WHAT YOU HAVE TO DO
When you reach the line that contains "Open the Reservations menu item", give it back exactly along with each line after it to the end of the entries; skip any pictures.

THE RECORDS
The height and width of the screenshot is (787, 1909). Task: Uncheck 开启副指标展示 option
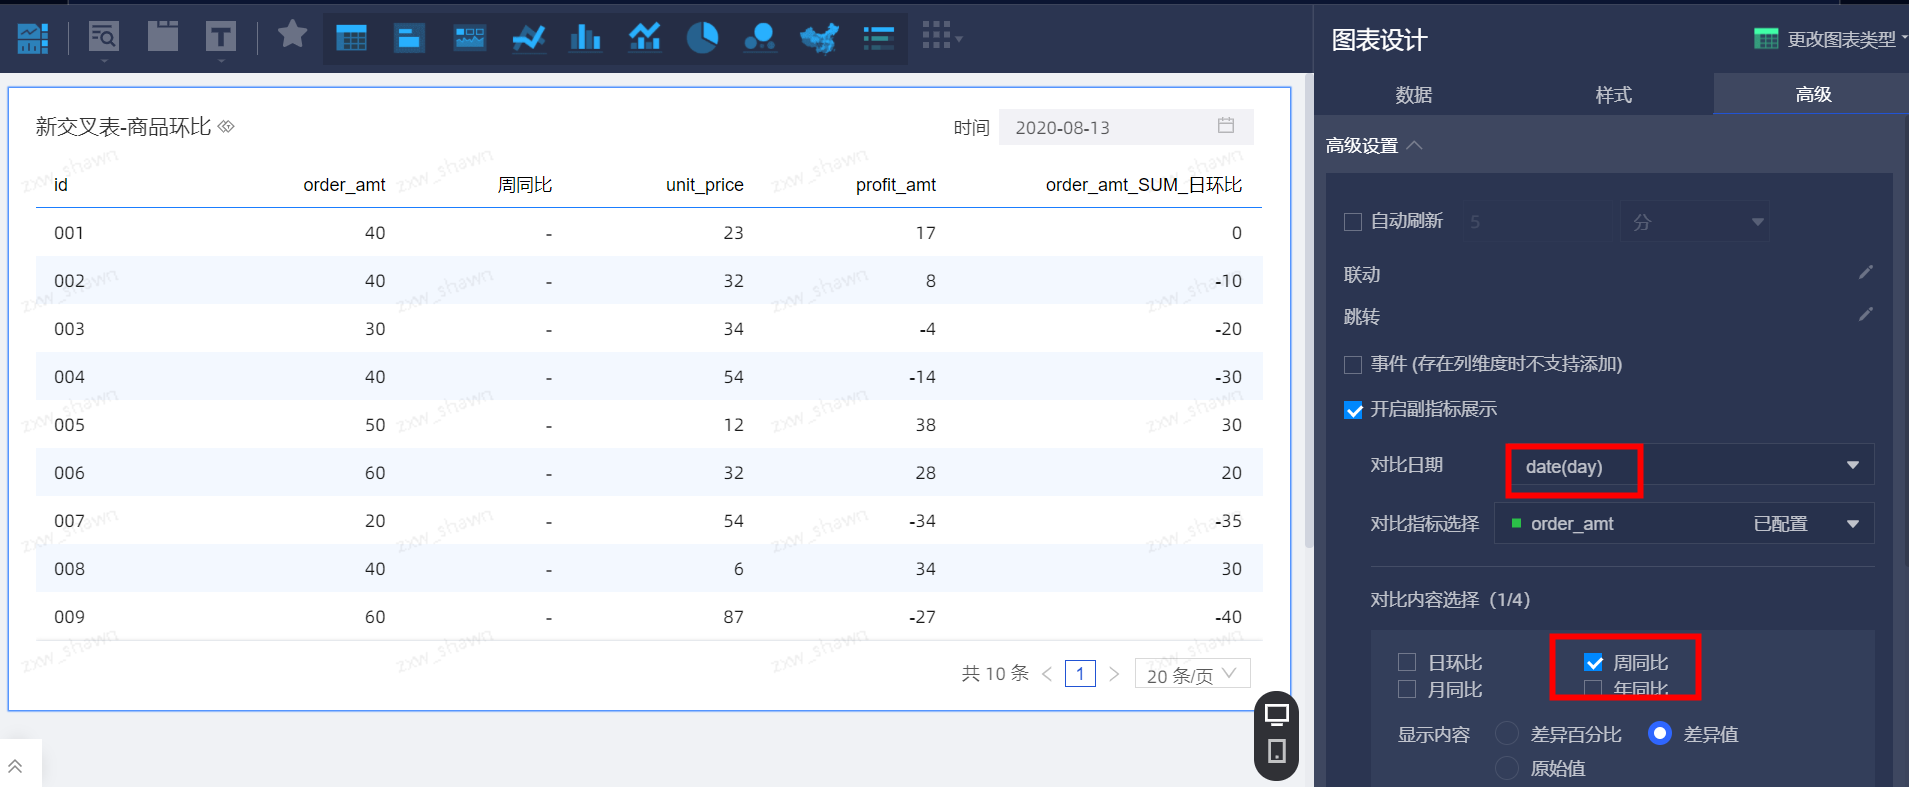tap(1353, 410)
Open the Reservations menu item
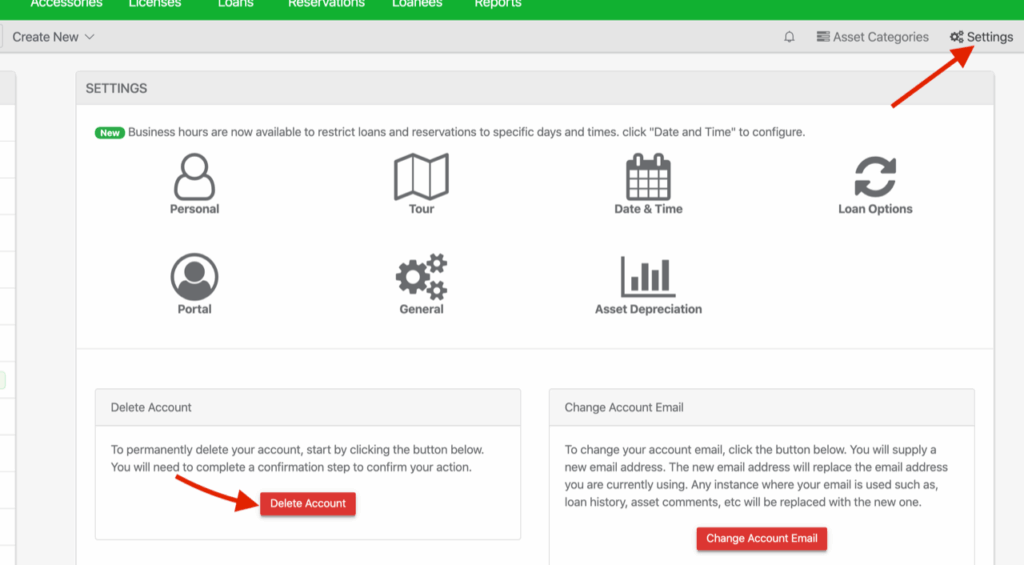The height and width of the screenshot is (565, 1024). 326,4
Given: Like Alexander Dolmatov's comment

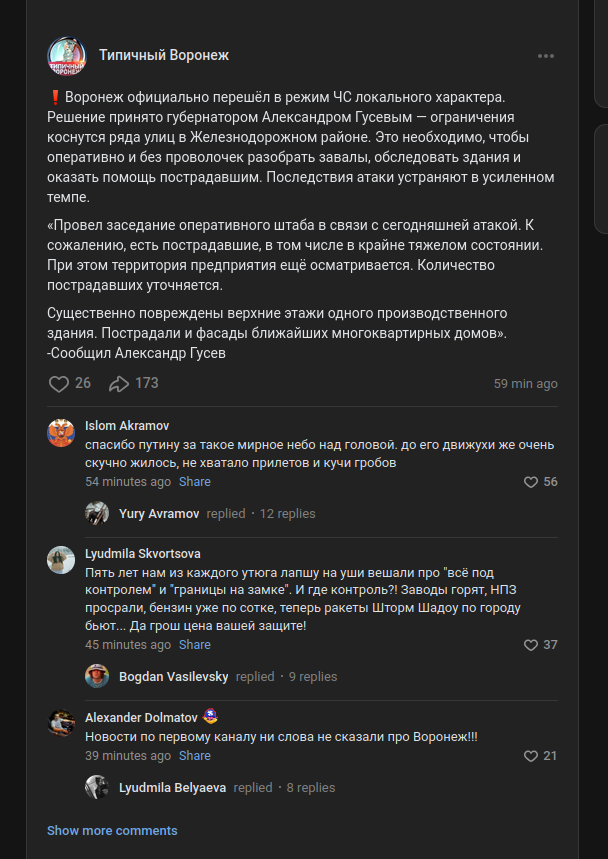Looking at the screenshot, I should click(x=531, y=756).
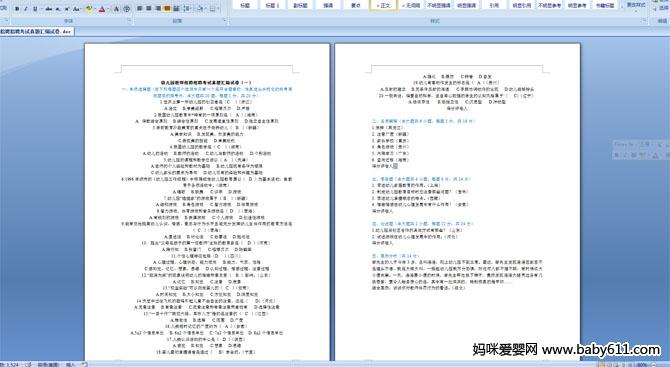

ANSWER AREA
Open the Reservations menu item
The height and width of the screenshot is (565, 1024). 326,4
Given: Like Alexander Dolmatov's comment

Looking at the screenshot, I should click(x=531, y=756).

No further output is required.